In-brief: FireEye is warning about a sophisticated campaign of online surveillance that combines web “super cookies” and common analytics software to target individuals with links to international diplomacy, the Russian government and the energy sector.
The security firm FireEye is warning about a sophisticated campaign of online surveillance that combines so-called web “super cookies” and common analytics software to target and track individuals with links to international diplomacy, the Russian government and the energy sector.
The company released a report this week that presented evidence of what the company said is a widespread campaign that combines so-called “watering hole” web sites with a tracking script dubbed “WITCHCOVEN” and Evercookie, super persistent web tracking code to assemble detailed profiles on specific users including the kind of computer they use, the applications and web browsers they have installed and what web sites they visit. While the aims of those behind the campaign aren’t known, FireEye said the use of compromised web sites and surreptitious tracking scripts doesn’t bode well.
“While many sites engage in profiling and tracking for legitimate purposes, those activities are typically conducted using normal third-party browser-based cookies and commercial ad services and analytics tools,” FireEye wrote in its report. “In this case, while the individuals behind the activity used publicly available tools, those tools had very specific purposes. Using a supercookie, in particular, implies that the actors wanted to ensure that visitors could be identified and tracked persistently over time, without having to worry about users enabling private browsing or deleting persistent cookies. This goes beyond ‘normal’ web analytics,” the company said.

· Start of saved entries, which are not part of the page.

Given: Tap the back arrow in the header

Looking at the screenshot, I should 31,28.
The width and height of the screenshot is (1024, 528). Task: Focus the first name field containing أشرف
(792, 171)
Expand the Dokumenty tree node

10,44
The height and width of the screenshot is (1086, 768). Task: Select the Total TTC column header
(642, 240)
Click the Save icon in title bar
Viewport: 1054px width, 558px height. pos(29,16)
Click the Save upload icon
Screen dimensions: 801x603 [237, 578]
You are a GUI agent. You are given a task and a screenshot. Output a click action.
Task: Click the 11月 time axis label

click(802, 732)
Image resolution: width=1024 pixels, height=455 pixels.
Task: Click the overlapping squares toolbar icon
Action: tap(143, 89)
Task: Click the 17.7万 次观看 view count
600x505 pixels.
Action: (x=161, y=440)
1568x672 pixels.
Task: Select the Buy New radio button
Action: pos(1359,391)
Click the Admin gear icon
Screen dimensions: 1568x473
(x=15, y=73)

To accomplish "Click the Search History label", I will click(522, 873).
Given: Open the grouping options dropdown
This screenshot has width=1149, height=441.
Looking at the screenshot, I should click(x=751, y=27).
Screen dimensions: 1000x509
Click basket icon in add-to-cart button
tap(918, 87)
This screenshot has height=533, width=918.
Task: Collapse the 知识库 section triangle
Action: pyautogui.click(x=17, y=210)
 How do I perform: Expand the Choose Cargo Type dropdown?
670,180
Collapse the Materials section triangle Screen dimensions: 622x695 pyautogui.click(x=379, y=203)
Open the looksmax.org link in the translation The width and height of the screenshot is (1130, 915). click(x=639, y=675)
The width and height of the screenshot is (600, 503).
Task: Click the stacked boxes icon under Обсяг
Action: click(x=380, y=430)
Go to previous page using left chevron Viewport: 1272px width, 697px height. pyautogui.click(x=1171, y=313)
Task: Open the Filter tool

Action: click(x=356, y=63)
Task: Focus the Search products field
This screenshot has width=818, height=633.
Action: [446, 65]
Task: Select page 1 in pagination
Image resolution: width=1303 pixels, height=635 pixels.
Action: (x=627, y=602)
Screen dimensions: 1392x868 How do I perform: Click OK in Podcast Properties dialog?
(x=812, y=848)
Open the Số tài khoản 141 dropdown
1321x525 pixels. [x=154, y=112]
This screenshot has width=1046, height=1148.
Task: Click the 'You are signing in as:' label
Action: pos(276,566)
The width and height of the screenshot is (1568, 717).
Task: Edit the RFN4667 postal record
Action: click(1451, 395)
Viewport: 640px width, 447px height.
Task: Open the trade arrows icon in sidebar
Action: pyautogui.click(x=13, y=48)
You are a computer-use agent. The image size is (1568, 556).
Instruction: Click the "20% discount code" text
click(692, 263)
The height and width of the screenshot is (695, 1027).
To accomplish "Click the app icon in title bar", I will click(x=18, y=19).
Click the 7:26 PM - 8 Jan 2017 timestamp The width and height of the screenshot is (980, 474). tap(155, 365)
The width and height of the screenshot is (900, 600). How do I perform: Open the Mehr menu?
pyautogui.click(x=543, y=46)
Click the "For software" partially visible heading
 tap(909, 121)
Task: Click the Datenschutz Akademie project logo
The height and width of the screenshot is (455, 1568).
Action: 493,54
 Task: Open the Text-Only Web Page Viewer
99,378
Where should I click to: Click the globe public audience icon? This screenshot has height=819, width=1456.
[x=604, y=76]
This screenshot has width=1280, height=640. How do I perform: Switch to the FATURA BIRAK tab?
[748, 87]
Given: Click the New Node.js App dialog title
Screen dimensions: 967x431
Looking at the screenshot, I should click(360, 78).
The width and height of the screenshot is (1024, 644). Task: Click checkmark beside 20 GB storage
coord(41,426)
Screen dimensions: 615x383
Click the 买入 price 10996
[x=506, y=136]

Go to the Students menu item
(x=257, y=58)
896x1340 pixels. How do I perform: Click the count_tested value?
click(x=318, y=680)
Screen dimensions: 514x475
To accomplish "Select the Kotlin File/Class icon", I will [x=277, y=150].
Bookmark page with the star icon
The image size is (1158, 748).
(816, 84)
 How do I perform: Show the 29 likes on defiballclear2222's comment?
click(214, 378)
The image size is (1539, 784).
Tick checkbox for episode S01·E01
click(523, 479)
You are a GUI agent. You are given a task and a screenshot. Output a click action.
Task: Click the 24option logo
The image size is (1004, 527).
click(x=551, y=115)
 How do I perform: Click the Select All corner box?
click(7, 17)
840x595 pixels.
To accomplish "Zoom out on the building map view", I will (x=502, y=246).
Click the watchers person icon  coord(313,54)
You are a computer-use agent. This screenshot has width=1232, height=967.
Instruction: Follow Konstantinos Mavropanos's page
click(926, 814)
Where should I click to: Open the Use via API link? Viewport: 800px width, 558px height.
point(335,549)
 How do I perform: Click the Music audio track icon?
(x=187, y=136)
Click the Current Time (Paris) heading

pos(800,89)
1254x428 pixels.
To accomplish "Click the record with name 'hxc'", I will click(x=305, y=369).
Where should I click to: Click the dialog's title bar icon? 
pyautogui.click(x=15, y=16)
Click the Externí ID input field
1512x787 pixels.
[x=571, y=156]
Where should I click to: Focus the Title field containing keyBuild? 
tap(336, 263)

The company identified more than 100, legitimate web sites that had been compromised as part of the campaign. A redirection code was placed on the site so that visitors were sent to a secondary website, controlled by the attackers, that installed the WITCHCOVEN tracking script. That script was used to profile the compromised system and install Evercookie, a persistent web tracking cookie developed by Samy Kamkar, that can assemble a longitudinal view of all the web sites a user visits.
The campaign is remarkable in that it uses many commercial and open source tools common to mobile advertising, web publishing and even penetration testing. Among other things, FireEye detected use of programs like PluginDetect, a free library used to profile the browser plugin that a user has installed, as well as Detect Office, an open source penetration testing tool for determining what version of Microsoft Office an endpoint has installed.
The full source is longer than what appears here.